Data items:

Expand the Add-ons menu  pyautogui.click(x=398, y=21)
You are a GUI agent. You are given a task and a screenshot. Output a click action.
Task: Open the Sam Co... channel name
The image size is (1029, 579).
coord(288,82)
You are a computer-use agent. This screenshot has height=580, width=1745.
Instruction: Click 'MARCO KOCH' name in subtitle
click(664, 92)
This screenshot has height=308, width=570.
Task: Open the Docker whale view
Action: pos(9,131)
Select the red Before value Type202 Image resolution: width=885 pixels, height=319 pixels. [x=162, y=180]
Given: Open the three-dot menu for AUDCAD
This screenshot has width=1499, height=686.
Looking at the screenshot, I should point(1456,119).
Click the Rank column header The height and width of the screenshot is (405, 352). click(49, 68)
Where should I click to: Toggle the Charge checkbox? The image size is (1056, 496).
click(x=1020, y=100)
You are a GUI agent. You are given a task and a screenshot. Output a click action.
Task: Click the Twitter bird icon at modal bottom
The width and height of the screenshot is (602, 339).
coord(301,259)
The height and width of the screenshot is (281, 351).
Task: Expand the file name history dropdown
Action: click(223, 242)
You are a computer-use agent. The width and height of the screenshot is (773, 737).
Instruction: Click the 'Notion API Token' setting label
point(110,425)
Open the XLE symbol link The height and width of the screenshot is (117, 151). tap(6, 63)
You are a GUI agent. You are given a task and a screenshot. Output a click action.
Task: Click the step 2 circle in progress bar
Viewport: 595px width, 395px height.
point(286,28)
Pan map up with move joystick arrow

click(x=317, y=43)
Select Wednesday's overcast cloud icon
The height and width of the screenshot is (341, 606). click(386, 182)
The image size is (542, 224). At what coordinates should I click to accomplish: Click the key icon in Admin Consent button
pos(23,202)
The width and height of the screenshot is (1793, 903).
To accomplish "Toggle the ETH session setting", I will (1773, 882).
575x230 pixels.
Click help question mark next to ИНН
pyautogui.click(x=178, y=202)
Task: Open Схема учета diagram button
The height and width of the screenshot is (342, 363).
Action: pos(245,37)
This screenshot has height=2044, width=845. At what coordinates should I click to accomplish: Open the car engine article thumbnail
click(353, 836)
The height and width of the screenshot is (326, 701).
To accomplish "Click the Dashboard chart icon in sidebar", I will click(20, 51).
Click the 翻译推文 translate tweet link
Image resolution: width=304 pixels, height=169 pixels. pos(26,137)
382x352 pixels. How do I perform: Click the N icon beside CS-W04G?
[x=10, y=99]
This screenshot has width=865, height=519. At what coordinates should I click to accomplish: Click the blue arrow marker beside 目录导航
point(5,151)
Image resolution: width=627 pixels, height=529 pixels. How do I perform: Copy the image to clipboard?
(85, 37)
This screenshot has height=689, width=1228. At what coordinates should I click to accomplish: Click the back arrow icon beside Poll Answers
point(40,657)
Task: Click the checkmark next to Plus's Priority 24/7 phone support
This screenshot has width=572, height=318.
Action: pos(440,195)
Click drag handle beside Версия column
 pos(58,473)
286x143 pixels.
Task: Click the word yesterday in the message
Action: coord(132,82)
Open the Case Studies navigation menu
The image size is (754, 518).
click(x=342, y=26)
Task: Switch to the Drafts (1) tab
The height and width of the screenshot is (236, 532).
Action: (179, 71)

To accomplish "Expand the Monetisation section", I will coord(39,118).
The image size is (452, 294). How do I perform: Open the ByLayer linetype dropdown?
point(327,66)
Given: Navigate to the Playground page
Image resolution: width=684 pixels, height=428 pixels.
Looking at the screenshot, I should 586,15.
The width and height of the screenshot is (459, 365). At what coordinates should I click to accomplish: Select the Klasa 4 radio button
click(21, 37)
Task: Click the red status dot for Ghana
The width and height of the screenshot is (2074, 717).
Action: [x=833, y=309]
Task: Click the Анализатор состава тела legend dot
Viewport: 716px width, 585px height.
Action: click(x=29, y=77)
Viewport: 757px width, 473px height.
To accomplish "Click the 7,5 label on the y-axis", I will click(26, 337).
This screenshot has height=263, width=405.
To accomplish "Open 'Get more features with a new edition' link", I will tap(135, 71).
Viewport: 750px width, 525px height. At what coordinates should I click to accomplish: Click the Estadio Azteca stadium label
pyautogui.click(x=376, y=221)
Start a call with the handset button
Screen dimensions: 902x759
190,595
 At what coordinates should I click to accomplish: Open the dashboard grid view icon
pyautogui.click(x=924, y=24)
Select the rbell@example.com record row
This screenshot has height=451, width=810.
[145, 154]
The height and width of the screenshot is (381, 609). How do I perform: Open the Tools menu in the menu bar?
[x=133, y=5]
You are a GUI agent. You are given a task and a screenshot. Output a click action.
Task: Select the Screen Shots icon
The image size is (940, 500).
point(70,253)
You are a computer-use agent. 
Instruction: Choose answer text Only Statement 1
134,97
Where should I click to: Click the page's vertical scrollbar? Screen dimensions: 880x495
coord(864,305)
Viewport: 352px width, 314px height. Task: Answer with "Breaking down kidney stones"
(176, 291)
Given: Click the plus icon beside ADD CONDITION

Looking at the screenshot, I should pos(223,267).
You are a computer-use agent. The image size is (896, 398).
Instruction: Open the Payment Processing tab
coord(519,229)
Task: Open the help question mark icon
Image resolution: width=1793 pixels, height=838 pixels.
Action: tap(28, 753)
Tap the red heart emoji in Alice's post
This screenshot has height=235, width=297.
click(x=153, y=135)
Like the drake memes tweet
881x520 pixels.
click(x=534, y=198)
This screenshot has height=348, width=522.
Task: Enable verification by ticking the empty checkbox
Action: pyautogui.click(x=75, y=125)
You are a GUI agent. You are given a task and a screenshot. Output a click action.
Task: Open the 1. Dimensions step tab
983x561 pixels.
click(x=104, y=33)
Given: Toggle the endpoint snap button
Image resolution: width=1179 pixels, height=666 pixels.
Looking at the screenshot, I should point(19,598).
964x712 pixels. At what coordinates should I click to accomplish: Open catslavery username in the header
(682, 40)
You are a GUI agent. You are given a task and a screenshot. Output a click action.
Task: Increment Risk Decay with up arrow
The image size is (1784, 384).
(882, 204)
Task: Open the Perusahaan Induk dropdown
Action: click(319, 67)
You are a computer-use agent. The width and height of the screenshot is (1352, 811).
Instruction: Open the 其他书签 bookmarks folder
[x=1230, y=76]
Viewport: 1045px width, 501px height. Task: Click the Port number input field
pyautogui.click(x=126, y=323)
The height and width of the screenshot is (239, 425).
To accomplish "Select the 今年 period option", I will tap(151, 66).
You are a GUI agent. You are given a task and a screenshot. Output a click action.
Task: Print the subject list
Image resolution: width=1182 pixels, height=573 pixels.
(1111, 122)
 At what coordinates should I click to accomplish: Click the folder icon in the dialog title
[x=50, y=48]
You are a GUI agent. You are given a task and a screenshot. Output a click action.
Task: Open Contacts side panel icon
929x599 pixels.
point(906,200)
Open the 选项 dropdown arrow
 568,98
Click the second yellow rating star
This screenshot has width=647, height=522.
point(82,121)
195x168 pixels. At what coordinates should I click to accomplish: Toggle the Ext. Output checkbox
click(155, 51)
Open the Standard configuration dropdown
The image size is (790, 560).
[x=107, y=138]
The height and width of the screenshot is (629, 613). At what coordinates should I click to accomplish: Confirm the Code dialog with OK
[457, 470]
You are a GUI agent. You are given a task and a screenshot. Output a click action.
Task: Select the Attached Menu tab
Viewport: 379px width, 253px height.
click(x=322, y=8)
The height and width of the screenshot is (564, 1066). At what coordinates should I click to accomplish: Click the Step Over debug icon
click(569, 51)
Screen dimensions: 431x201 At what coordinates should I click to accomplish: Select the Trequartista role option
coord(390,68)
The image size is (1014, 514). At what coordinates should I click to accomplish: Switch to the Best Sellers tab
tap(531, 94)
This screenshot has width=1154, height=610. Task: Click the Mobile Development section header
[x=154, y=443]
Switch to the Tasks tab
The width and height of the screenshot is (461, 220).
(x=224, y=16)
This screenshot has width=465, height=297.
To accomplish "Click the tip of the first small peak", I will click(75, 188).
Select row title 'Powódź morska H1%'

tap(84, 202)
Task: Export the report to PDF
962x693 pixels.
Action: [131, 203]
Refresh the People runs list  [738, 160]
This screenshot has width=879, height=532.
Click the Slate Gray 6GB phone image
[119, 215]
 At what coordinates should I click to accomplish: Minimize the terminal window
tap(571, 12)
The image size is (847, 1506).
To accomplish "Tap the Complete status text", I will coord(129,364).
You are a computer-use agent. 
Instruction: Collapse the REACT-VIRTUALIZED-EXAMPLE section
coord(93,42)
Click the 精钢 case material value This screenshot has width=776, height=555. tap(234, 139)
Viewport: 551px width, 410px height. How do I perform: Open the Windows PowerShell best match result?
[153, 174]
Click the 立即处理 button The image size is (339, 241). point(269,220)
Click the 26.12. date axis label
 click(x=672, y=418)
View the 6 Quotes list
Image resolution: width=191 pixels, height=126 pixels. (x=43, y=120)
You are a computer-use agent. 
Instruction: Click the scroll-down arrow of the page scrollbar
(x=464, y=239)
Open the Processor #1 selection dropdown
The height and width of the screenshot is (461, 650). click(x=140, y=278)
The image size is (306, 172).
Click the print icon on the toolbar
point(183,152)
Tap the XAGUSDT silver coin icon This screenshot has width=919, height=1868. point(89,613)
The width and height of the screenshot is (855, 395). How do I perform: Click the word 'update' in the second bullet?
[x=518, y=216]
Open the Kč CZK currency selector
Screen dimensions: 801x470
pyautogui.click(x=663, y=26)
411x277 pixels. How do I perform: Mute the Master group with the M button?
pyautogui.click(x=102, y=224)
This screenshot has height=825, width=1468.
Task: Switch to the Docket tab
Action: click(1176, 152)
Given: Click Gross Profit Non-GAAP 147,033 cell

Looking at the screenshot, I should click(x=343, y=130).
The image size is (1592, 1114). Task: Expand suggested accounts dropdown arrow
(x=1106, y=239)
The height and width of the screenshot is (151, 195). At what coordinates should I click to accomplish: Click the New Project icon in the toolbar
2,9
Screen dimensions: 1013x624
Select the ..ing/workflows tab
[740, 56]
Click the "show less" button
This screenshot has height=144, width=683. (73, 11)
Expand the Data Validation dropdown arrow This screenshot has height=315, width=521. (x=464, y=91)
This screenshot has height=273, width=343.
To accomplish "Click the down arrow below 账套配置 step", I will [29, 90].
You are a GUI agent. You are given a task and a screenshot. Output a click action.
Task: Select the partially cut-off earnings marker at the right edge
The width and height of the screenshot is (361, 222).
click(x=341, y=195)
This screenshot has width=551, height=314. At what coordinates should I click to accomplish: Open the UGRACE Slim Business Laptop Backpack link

**Exercise prompt**.
The entries above hold the needed span. Transcribe exactly the lines from the one with "The width and height of the screenshot is (461, 220)." to the one with "The image size is (847, 1506).", both included.

**Expected answer**.
The width and height of the screenshot is (461, 220).
(x=224, y=16)
This screenshot has width=465, height=297.
To accomplish "Click the tip of the first small peak", I will click(75, 188).
Select row title 'Powódź morska H1%'

tap(84, 202)
Task: Export the report to PDF
962x693 pixels.
Action: [131, 203]
Refresh the People runs list  [738, 160]
This screenshot has width=879, height=532.
Click the Slate Gray 6GB phone image
[119, 215]
 At what coordinates should I click to accomplish: Minimize the terminal window
tap(571, 12)
The image size is (847, 1506).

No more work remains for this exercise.